Pédiatrie d’Urgence

AVC pédiatrique : quelle prise en charge ?

Vincent Richeux pour Medscape.

 

Le Dr Kossorotoff souligne d’emblée lors de sa conférence : « A la phase aiguë de l’accident, les crises épileptiques sont fréquentes, surtout chez les plus jeunes enfants. Elles surviennent dans 30% des cas. Lorsqu’une crise d’épilepsie est évoquée pendant l’interrogatoire, il est fondamental de savoir si elle est survenue avant l’hémiplégie ou après ».
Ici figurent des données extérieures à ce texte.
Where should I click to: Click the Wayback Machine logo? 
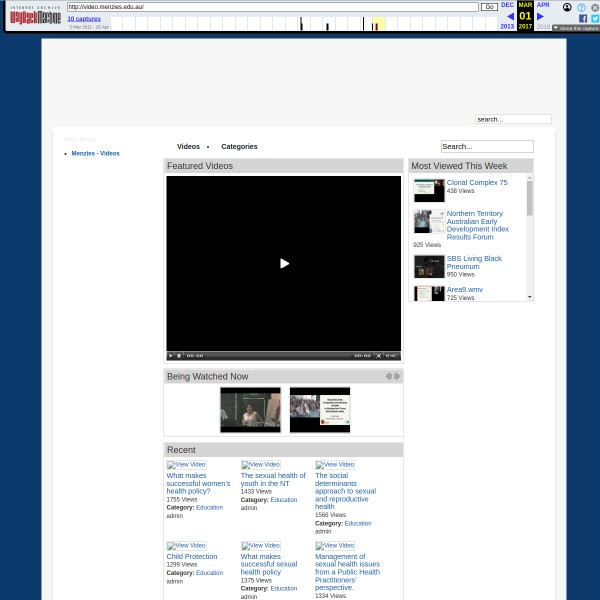click(35, 15)
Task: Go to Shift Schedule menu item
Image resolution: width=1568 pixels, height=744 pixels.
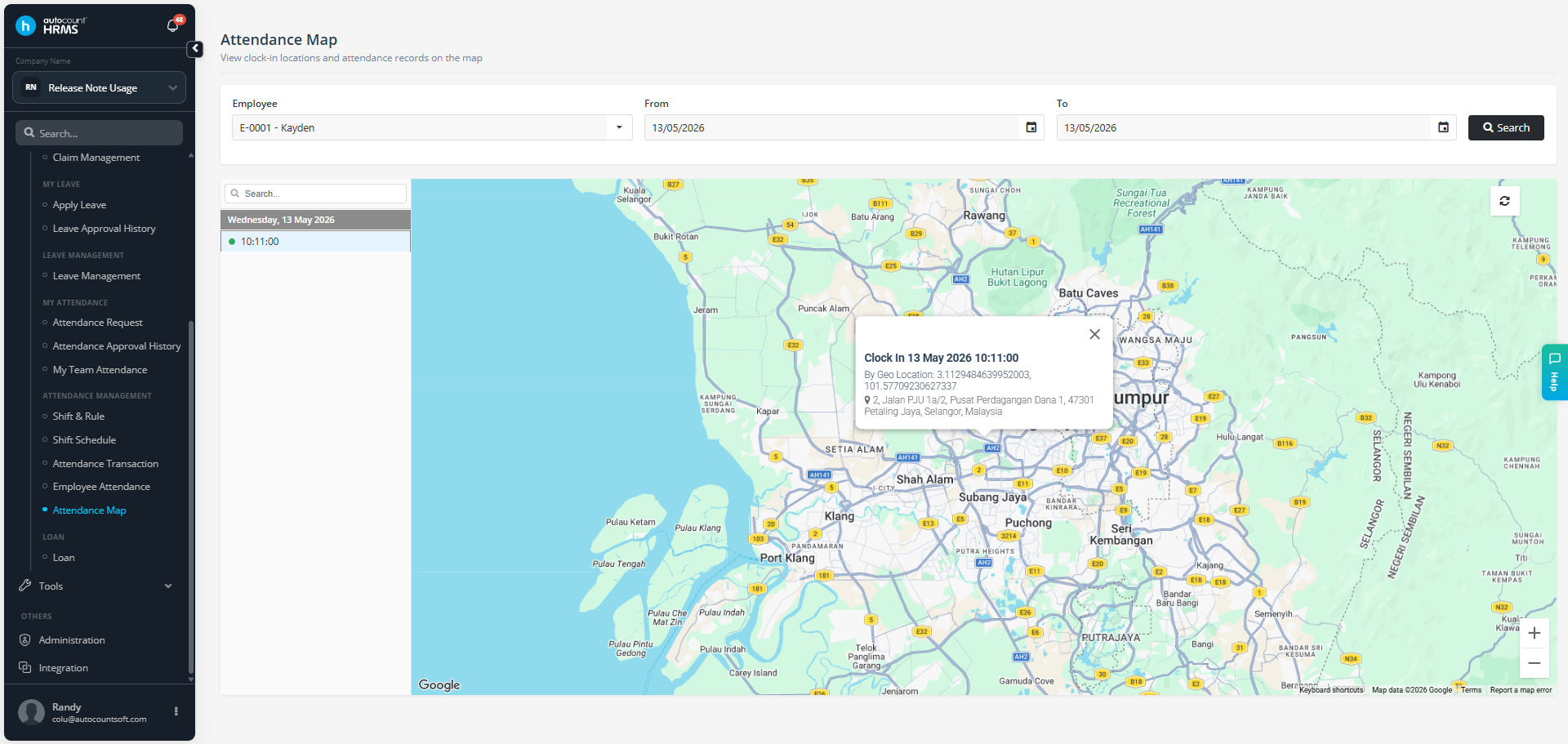Action: click(84, 440)
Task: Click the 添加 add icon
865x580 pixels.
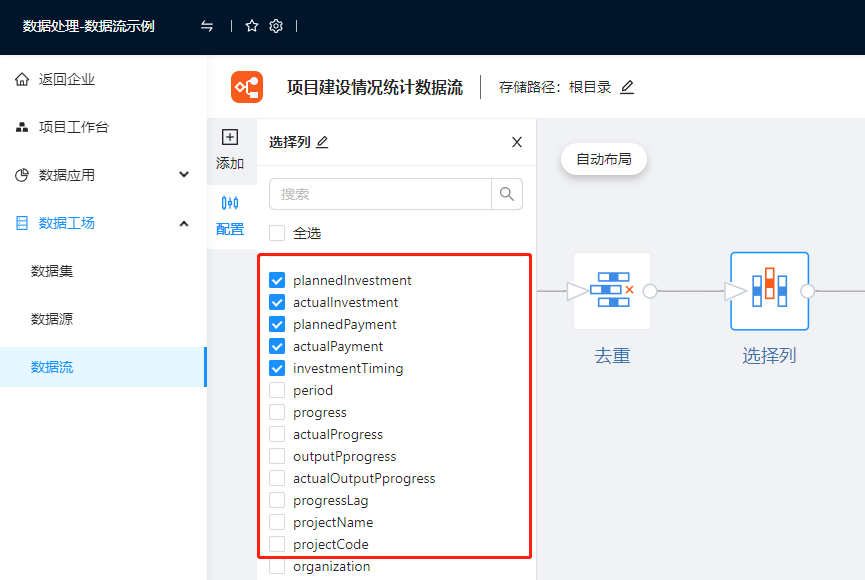Action: click(x=230, y=138)
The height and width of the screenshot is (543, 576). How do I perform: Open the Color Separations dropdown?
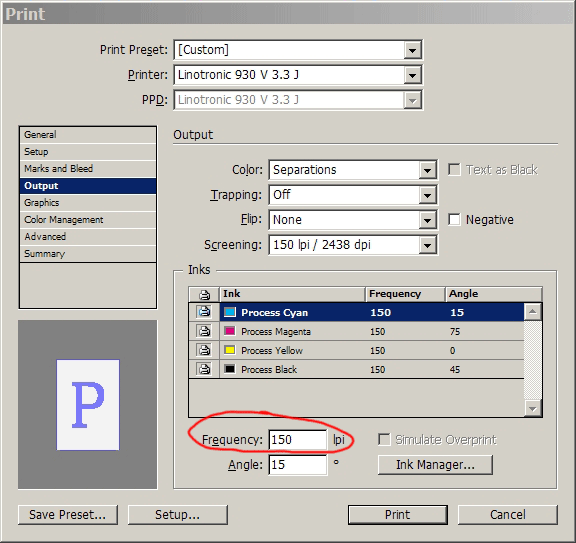[x=427, y=170]
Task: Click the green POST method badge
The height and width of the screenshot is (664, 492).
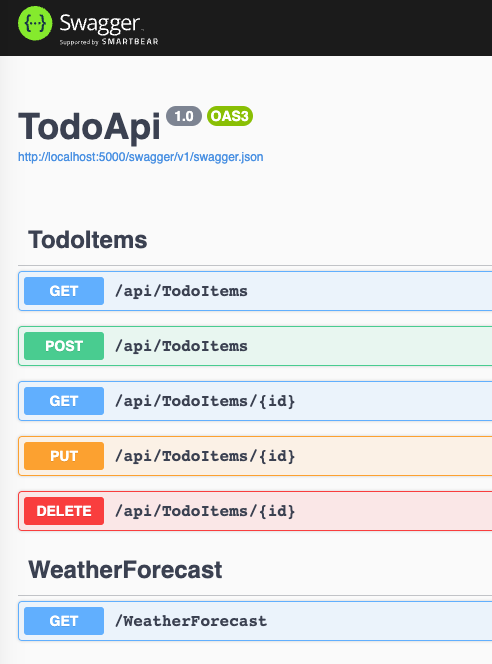Action: pyautogui.click(x=64, y=346)
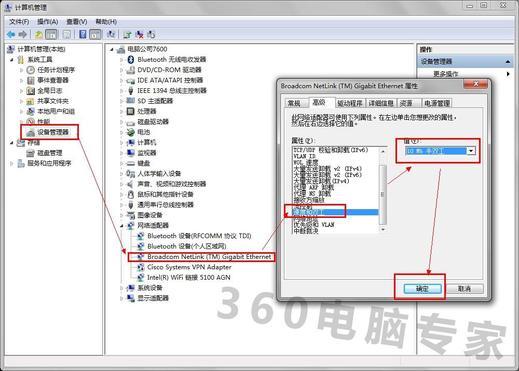
Task: Click the property list scrollbar down arrow
Action: (383, 229)
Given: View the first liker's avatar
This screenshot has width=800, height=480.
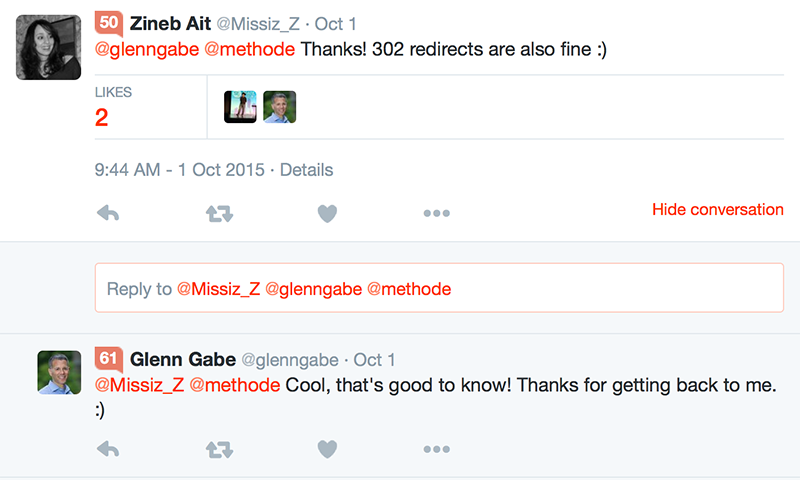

Finalement, en cas d’hémiplégie aiguë isolée chez l’enfant, « ce n’est quasiment jamais une tumeur cérébrale, associée à d’autres signes comme une asthénie, des troubles de l’équilibre ou une pression intracrânienne. On peut également exclure une thrombose veineuse cérébrale, une méningite bactérienne ou un trouble ionique ».

Dans cette situation, « le scanner ou le bilan biologique ne servent à rien », précise le Dr Kossorotoff. Dans tous les cas, l’IRM reste l’examen de référence pour poser le diagnostic. Si elle est accessible, l’imagerie de perfusion cérébrale est hautement recommandée « pour faciliter le diagnostic en phase très aiguë ou en phase précoce ».

« Pas de thrombolyse sans IRM »

La spécialiste rappelle qu’une IRM peut être réalisée en urgence pour un enfant sans passer par une anesthésie générale, en utilisant des séquences d’IRM rapides. « Ce type de séquence peut être mise en place. Il n’y a pas besoin d’un long examen par IRM pour obtenir un diagnostic positif ».

« Il ne peut pas y avoir de décision de thrombolyse sans IRM chez l’enfant », insiste le Dr Kossorotoff. L’hémiplégie est, en effet, moins spécifique en pédiatrie. « Chez l’adulte, une hémiplégie est associée à un risque très élevé d’AVC, tandis que chez l’enfant, ce symptôme est le signe d’un AVC dans 20% des cas seulement ».

Concernant la thrombolyse, « elle est à décider au cas par cas » en équipe pluridisciplinaire. « Les enfants ayant des artères malades ne sont pas toujours de bons candidats aux thérapies endovasculaires », précise le Dr Kossorotoff.

L’IRM reste l’examen de référence pour poser le diagnostic.

Traitement hors AMM

Pour rappel, la fibrinolyse n’est pas recommandée chez l’enfant. Celle-ci est donc réalisée hors AMM. D’où la nécessité de s’appuyer sur une équipe expérimentée. « Dès lors, on applique de manière stricte les critères fixés pour l’adulte. Avec notamment un délai maximal de 4h30 pour la thrombolyse intraveineuse ».

Après le diagnostic, l’enfant doit bénéficier d’une surveillance et de soins constants. « Selon les recommandations, l’hospitalisation en réanimation est à envisager pendant les 48 premières heures. Il faut alors surveiller l’hémodynamique, l’homéostasie, et tout ce qui peut aggraver le pronostic neurologique, comme les troubles glycémique ou tensionnel. »

 

Afin d’améliorer les pratiques, une étude nationale rétrospective, baptisée Kid-Clot, a été récemment lancée. Elle vise à recueillir les expériences et évaluer les thérapies de recanalisation dans l’infarctus artériel cérébral de l’enfant dans l’objectif d’améliorer les filières AVC de l’enfant.